====== Task data ======
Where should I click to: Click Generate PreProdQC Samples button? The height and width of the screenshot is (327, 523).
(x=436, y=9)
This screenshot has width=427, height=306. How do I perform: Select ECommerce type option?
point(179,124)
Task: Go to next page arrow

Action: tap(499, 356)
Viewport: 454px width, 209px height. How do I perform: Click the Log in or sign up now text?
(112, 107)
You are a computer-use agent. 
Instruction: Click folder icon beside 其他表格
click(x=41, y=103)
======
### [Your instructions]
Make an exact copy of the data above.

### [Answer area]
Where should I click to: Click Generate PreProdQC Samples button? The height and width of the screenshot is (327, 523).
(x=436, y=9)
This screenshot has width=427, height=306. How do I perform: Select ECommerce type option?
point(179,124)
Task: Go to next page arrow

Action: tap(499, 356)
Viewport: 454px width, 209px height. How do I perform: Click the Log in or sign up now text?
(112, 107)
You are a computer-use agent. 
Instruction: Click folder icon beside 其他表格
click(x=41, y=103)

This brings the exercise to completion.